[Records from a dataset]
* * * * * * *

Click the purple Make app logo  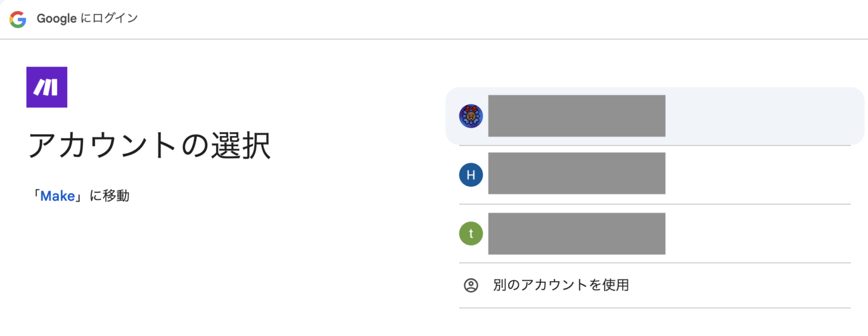47,87
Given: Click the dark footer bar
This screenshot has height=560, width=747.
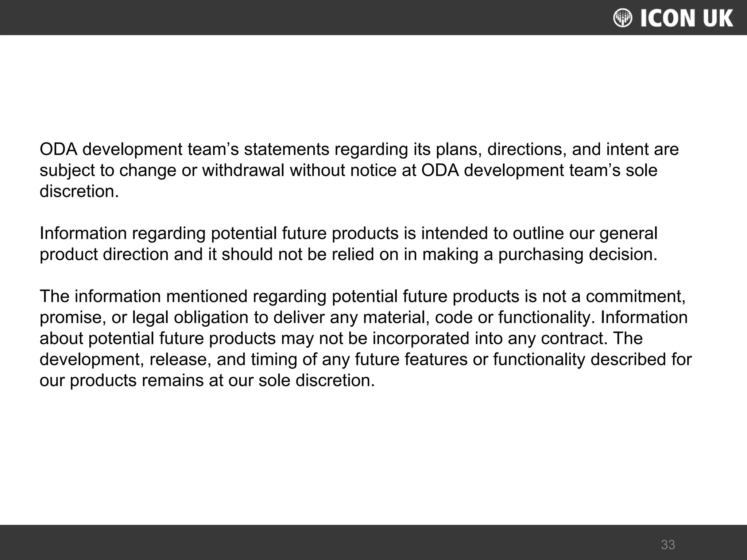Looking at the screenshot, I should 374,543.
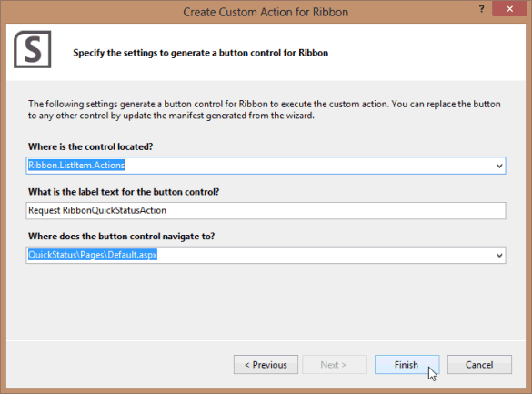Expand the navigate-to page dropdown arrow
The height and width of the screenshot is (394, 532).
(x=499, y=255)

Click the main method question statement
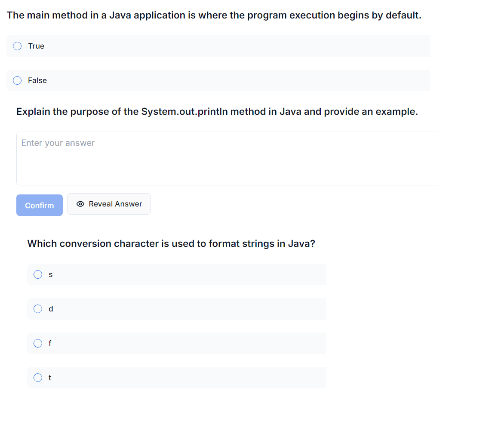pos(214,15)
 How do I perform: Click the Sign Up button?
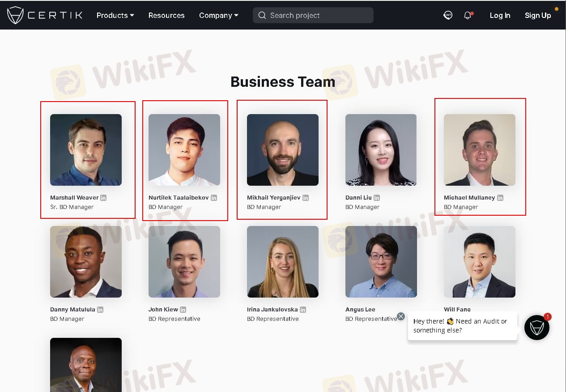(x=538, y=15)

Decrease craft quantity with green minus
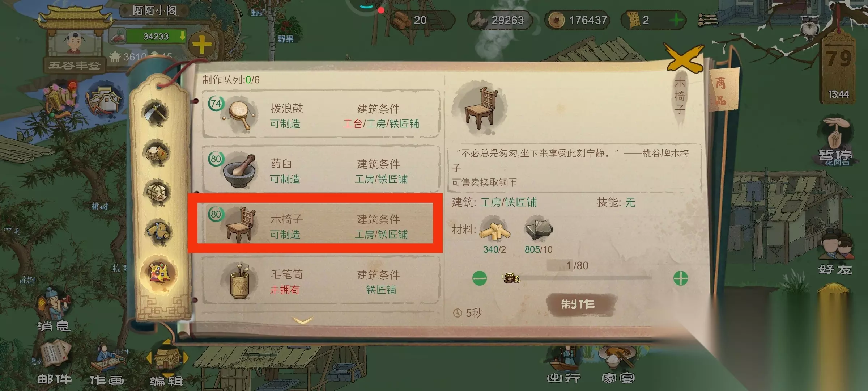480,278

* * * * * * *

◆ What the exercise asks ◆
Every line from the one containing "This screenshot has height=560, width=747." through the final line of the records above is to be written out exactly; nothing else, and no pictures.

◆ Exercise solution ◆
This screenshot has height=560, width=747.
Looking at the screenshot, I should 374,543.
Expand the navigate-to page dropdown arrow
The height and width of the screenshot is (394, 532).
(x=499, y=255)

Click the main method question statement
pos(214,15)
 How do I perform: Click the Sign Up button?
(x=538, y=15)

Decrease craft quantity with green minus
480,278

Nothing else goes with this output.